··· THE INPUT ···

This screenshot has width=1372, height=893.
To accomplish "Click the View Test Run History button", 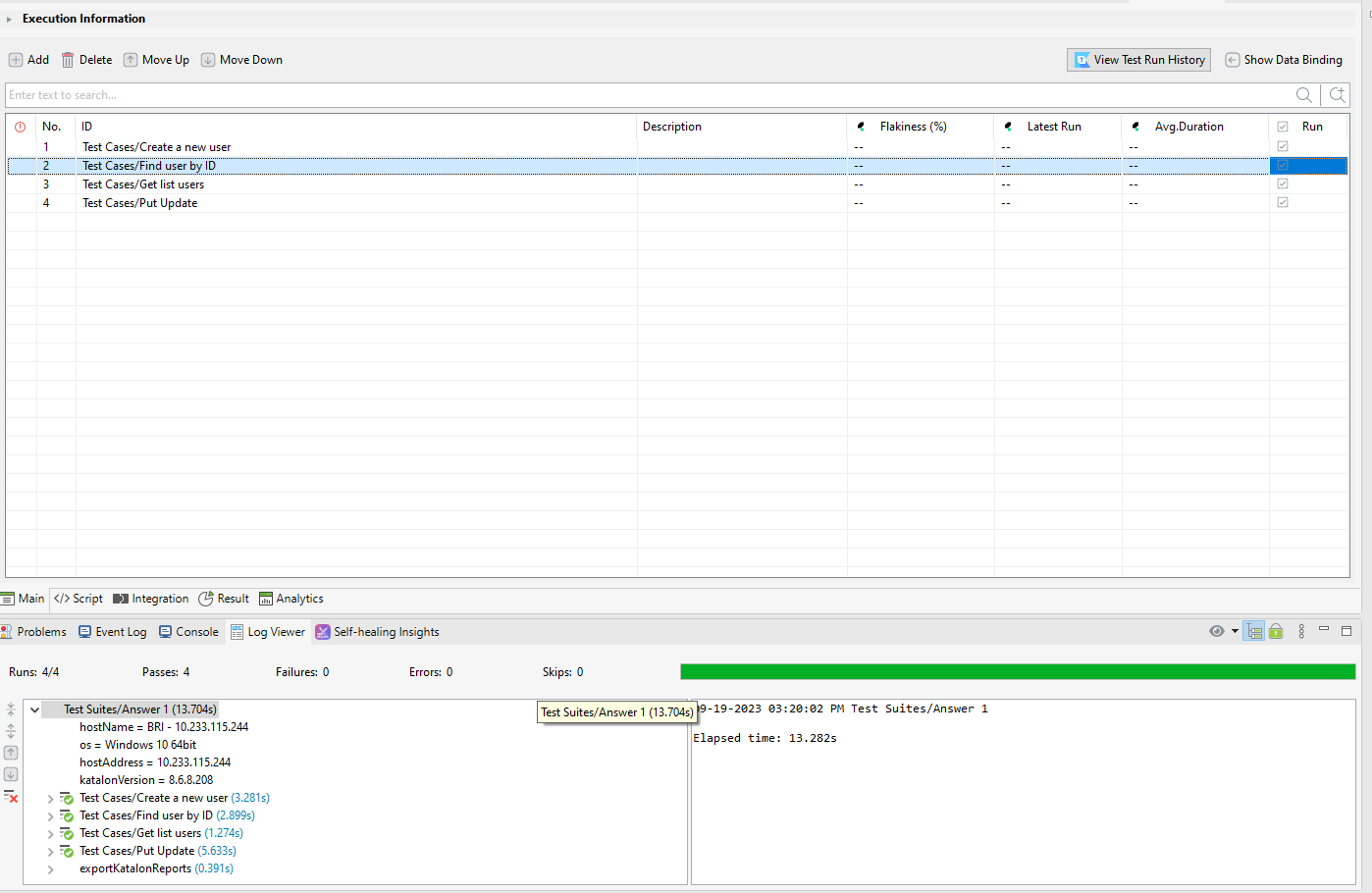I will [x=1138, y=59].
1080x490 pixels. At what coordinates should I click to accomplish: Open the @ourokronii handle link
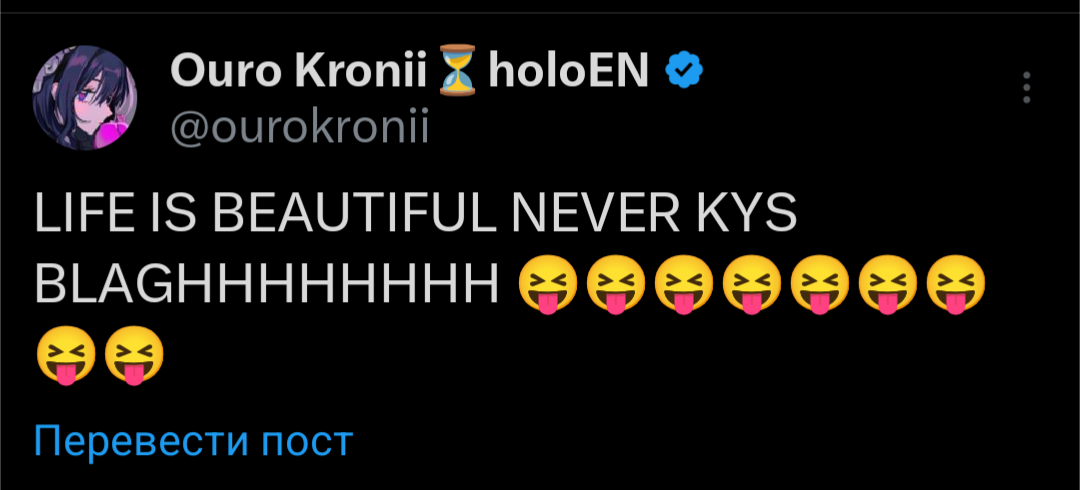click(x=299, y=128)
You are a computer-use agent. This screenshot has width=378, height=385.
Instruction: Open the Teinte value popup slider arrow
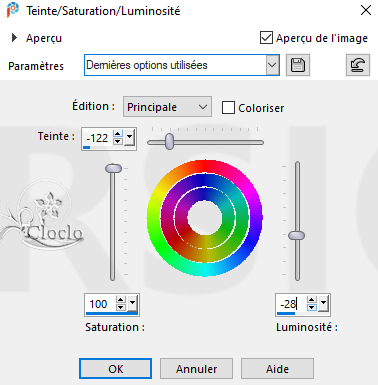tap(129, 137)
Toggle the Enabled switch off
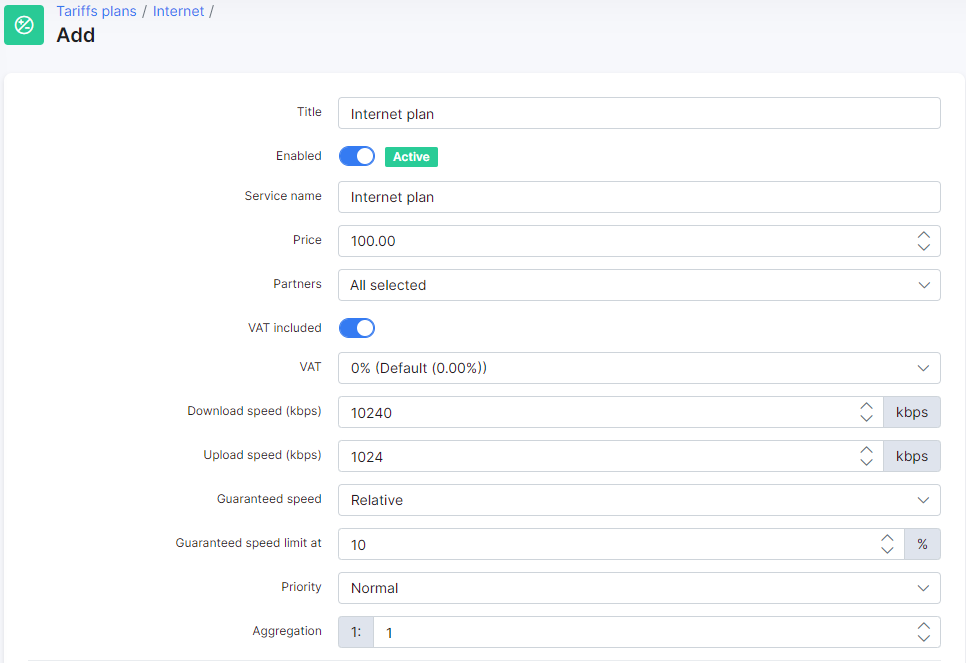 (357, 156)
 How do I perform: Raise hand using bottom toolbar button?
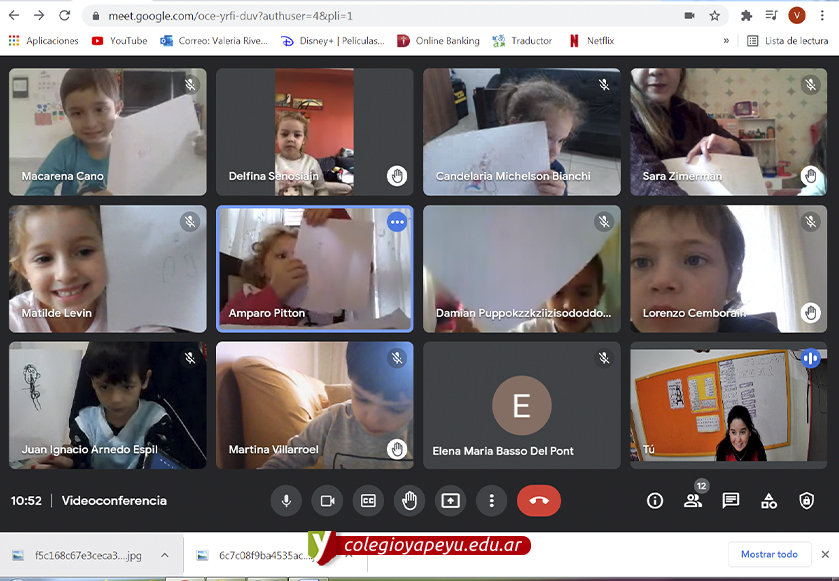pyautogui.click(x=409, y=501)
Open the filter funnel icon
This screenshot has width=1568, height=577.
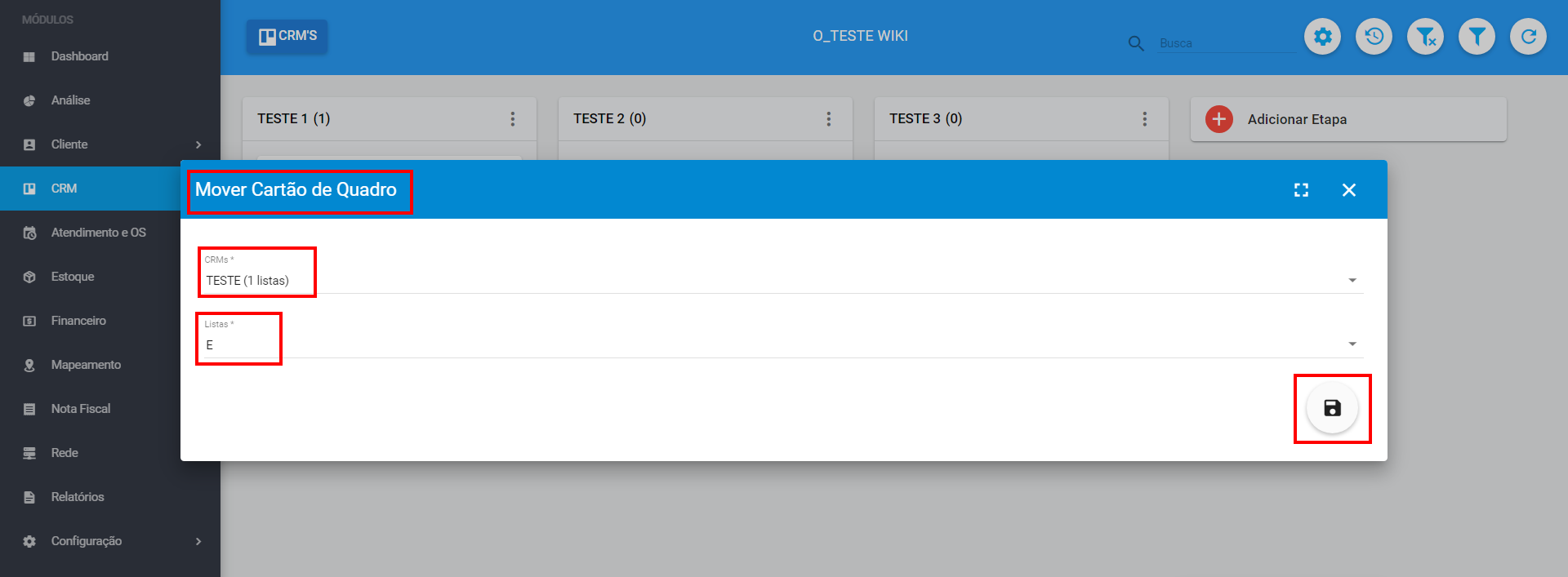pyautogui.click(x=1477, y=37)
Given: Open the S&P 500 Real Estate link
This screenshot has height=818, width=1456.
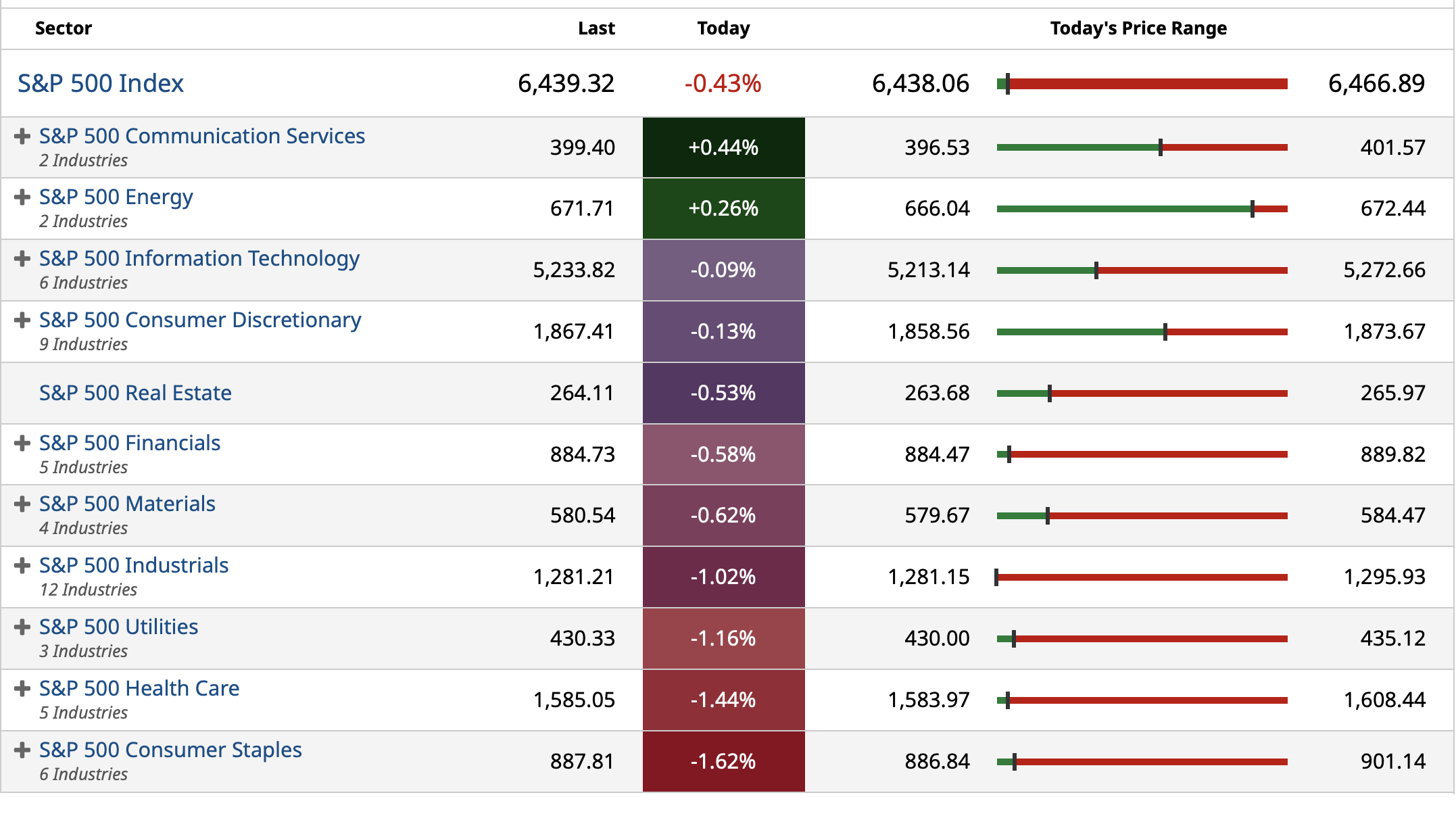Looking at the screenshot, I should coord(135,393).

···

ACTIVITY:
Without including any pictures, set down word for word every line from the one containing "Given: Open the S&P 500 Real Estate link" through the last line of the material.

EXERCISE RESULT:
Given: Open the S&P 500 Real Estate link
This screenshot has height=818, width=1456.
Looking at the screenshot, I should coord(135,393).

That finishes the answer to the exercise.